▶ [The task]:
Select the lines of the records containing the word "Viewport" and list them.

+===+

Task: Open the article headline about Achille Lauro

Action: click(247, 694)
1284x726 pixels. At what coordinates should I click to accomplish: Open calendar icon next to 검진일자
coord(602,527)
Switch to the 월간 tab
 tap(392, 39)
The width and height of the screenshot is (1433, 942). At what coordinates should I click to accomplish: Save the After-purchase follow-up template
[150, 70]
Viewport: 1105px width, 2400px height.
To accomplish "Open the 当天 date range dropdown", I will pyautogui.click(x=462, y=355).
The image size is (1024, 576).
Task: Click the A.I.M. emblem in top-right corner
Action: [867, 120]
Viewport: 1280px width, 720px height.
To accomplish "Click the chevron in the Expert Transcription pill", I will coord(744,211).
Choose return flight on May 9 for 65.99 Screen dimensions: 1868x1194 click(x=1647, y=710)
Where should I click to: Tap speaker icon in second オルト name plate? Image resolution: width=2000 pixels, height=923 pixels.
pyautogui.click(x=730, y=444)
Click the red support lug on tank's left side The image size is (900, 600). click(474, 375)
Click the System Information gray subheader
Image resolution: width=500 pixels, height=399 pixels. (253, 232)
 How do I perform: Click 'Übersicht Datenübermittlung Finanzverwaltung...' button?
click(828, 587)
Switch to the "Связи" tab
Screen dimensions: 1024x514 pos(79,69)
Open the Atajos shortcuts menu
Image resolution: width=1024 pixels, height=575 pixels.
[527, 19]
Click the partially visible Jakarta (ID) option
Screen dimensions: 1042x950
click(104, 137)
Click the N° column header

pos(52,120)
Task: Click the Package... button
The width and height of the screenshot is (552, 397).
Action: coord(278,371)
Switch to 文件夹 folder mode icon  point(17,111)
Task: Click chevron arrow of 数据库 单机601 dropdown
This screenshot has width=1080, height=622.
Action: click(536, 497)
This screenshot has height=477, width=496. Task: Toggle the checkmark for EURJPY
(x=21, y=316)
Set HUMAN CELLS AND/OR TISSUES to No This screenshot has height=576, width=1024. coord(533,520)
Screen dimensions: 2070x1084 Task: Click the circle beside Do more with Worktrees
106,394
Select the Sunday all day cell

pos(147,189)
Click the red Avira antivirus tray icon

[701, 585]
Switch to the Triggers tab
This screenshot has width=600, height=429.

+===+

▶ [Task output]:
Viewport: 1105px width, 2400px height.
Viewport: 1280px width, 720px height.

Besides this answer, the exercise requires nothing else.